> **Do this**: Recast everything from the line containing "The image size is (790, 423)." down to the end of the lines as a two-column CSV with the headers text and answer, giving each text and its answer one row. Put each in a single quoted field, with line breaks turned into spaces.

Word and element location data
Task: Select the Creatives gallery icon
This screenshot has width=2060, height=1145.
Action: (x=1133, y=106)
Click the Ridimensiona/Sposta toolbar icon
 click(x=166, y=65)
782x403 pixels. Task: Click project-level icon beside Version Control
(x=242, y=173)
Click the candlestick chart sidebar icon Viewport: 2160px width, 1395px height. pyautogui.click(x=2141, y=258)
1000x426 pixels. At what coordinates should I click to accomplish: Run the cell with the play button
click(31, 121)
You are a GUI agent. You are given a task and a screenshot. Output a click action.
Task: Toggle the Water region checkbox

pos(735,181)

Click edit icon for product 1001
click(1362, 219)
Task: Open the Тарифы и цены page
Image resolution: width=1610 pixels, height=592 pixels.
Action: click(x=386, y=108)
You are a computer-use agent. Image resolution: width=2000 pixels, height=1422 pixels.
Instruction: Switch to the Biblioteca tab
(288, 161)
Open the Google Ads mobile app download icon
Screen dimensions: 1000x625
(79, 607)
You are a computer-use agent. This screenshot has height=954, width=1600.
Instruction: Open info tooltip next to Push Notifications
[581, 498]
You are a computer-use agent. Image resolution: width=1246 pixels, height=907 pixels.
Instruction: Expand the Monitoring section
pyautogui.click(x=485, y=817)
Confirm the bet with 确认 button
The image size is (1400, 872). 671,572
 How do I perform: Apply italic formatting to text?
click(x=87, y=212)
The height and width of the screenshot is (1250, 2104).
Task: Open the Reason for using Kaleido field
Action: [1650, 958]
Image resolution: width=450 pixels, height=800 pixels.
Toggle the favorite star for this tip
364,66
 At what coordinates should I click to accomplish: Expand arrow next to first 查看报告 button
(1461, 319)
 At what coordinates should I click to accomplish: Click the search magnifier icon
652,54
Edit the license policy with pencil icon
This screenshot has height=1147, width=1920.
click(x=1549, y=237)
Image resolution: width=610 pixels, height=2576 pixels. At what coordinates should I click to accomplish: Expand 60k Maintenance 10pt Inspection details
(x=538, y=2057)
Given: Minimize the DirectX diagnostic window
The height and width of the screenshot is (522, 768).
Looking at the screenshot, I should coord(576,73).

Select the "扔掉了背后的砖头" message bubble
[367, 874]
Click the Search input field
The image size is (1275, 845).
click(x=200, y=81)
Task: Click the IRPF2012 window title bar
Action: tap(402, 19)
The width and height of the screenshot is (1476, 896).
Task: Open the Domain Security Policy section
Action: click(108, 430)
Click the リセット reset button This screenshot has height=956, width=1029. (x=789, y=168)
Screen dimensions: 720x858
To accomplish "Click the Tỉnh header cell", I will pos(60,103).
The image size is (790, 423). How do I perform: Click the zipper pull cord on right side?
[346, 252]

> **Exercise solution**:
text,answer
"The image size is (790, 423). How do I perform: Click the zipper pull cord on right side?","[346, 252]"